The grave does not give that sense. In the West you make the grave as beautiful as possible, with marble, with beautiful inscriptions on it. You carry the body in beautiful, costly caskets.
Just the other day I saw a book published by the Rolls Royce Company. Of course, we are first in the whole world, but there is a company in Scotland which has two hundred and sixty Rolls Royces; it is a professional company. And in those Rolls Royces a person travels only one way, he never comes back, he has no return ticket. That company carries people to their grave. Of course those who are rich can afford many Rolls Royces to follow the corpse. That’s why they have two hundred and sixty. Up to now, the biggest number used by one man was thirty-three Rolls Royces.
But every day people are dying. They could not use a Rolls Royce in their life, at least give them the joy - not only of riding in a Rolls-Royce, but of being followed by dozens of Rolls Royces.

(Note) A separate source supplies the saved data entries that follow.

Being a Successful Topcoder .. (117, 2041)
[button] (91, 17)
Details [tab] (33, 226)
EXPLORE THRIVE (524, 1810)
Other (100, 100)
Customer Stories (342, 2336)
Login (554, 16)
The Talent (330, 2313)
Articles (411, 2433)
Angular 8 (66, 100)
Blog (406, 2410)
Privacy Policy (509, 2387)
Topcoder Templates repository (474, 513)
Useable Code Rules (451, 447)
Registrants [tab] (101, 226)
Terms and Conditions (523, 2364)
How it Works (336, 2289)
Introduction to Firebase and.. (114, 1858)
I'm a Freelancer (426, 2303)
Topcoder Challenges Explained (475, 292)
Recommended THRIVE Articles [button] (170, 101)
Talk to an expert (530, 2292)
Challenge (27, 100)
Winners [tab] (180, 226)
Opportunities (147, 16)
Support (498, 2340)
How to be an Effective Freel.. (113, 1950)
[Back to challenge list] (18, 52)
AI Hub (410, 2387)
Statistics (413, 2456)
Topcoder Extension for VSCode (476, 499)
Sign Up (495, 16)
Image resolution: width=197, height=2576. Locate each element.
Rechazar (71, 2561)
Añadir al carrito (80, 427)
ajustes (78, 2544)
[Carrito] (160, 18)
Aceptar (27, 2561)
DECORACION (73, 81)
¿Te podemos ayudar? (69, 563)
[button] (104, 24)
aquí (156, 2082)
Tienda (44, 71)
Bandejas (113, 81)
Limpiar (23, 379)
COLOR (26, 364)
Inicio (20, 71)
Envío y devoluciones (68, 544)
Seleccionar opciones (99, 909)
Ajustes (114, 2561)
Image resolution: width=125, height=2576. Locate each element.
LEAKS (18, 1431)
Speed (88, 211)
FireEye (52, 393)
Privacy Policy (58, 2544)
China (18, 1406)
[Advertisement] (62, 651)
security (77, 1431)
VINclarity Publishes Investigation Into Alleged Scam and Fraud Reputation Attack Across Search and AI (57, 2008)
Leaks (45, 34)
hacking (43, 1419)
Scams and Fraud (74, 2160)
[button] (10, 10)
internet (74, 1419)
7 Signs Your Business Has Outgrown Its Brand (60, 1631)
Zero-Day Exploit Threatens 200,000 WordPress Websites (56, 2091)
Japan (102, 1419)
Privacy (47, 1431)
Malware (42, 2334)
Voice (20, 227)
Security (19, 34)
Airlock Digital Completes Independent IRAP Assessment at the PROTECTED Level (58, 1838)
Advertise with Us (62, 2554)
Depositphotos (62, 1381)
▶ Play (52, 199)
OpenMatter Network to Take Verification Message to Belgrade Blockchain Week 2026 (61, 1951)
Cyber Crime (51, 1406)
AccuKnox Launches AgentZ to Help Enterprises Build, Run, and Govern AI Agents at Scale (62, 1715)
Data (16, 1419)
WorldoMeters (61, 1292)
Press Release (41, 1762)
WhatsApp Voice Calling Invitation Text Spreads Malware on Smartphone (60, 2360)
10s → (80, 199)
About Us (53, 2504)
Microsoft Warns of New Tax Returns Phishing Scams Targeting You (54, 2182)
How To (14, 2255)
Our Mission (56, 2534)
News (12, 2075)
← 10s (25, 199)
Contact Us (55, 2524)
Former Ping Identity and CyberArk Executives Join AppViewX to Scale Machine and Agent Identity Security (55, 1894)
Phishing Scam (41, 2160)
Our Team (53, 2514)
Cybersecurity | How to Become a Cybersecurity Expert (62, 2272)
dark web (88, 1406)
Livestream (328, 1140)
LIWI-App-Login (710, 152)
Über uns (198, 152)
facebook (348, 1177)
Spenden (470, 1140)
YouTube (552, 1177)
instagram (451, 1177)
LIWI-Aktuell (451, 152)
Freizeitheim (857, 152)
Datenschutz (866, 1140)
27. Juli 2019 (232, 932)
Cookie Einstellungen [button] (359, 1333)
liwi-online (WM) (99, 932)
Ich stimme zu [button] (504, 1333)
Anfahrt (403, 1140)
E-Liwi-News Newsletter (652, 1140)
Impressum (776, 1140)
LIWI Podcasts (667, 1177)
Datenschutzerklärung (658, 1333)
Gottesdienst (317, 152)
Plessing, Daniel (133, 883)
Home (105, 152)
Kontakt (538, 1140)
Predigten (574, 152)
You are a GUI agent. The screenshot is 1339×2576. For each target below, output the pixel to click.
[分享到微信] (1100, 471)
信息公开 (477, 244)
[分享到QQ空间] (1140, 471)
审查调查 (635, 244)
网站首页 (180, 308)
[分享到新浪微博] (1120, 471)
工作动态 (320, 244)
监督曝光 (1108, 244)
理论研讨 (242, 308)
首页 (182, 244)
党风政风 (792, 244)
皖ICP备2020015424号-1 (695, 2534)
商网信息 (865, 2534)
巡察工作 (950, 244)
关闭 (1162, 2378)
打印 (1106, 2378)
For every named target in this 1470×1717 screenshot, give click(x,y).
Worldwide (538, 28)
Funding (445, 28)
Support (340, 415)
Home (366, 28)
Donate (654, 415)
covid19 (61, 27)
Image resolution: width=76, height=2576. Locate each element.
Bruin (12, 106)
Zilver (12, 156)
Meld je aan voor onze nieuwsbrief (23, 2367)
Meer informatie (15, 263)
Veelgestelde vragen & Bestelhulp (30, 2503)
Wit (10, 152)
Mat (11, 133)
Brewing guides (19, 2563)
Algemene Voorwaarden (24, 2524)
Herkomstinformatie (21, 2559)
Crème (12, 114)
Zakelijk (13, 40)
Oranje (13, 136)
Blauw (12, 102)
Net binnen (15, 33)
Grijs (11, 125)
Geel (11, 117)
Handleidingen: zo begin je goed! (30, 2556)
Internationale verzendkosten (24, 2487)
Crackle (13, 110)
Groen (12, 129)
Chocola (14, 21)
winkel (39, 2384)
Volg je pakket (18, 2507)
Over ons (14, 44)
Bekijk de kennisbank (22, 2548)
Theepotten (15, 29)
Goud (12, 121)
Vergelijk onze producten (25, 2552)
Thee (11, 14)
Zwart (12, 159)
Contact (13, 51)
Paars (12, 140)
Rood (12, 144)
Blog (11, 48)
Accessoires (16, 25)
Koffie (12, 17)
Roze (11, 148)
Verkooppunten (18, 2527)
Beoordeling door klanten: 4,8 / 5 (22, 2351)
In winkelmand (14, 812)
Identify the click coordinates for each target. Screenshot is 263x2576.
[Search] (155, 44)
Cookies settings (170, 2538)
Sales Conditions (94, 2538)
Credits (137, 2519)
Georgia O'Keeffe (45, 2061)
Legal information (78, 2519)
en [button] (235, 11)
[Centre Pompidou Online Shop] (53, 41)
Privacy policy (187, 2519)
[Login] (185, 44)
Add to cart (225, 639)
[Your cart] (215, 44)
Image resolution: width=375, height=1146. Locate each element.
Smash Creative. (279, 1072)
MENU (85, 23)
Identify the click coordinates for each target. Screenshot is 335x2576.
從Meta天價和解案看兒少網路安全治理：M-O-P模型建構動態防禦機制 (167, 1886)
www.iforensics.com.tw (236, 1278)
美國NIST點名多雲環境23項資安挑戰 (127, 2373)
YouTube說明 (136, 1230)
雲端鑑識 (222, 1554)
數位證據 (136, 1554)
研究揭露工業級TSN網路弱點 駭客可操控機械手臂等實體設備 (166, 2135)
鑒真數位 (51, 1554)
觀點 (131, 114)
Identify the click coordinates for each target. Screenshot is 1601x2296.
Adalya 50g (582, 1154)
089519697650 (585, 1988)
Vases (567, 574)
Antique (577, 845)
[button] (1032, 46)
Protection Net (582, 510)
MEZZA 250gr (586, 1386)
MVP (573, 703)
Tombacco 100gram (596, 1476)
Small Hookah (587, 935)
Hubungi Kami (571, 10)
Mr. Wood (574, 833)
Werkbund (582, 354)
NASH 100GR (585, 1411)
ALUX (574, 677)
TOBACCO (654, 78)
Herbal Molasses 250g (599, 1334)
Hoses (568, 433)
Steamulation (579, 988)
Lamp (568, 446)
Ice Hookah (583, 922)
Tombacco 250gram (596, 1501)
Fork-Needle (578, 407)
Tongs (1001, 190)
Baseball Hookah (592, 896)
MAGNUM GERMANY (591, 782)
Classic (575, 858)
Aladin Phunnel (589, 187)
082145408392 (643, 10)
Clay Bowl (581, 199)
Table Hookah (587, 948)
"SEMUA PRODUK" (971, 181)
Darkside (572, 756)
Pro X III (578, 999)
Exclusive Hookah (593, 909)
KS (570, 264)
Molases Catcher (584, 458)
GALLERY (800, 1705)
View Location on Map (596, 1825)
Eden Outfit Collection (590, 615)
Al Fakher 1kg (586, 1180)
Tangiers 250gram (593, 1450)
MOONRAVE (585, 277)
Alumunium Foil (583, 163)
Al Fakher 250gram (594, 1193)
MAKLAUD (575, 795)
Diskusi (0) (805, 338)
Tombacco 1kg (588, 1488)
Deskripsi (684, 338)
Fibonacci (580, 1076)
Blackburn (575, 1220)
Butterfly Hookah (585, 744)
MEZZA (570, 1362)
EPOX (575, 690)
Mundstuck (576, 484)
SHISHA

But that company is not a competitor to us. Our Rolls Royces are for the living. Their Rolls Royces are for the dead. And of course, they have to keep two hundred and sixty, because in one day they may have a few orders. Sometimes all their Rolls Royces are engaged. Death comes without giving you any warning.
But whether you go in a Rolls Royce or in a municipal corporation truck, it makes no difference to the corpse. It knows nothing; there is nobody there! You are only carrying bones; how you carry them makes no difference at all. The emperor dead and the beggar dead for the first time become communists - equal. Only in graveyards does communism exist in its authenticity: no hierarchy, nobody above you, nobody below you. There is nobody, in fact. And this is the whole story of becoming.
It is good that you don’t care about enlightenment, because your caring about it will destroy the whole thing. That will create a desire, that will create a longing. And enlightenment cannot be an object of your longing and desire.
The basic fundamental of enlightenment is desirelessness.
Here you are enjoying, rejoicing, dancing, singing. Don’t be worried about enlightenment. Suddenly one day dancing or singing or listening to me, or just sitting in silence, you will become aware - “My God! I have always been enlightened!”
That’s how it has always happened. That’s why down the centuries the first similarity enlightened people have shared, is: they have laughed loudly when they became enlightened. On other points they may differ, their philosophies may be different - someone may have one kind of theology, someone another kind - but as far as laughter is concerned, nobody in the whole history of humanity has become enlightened and not laughed!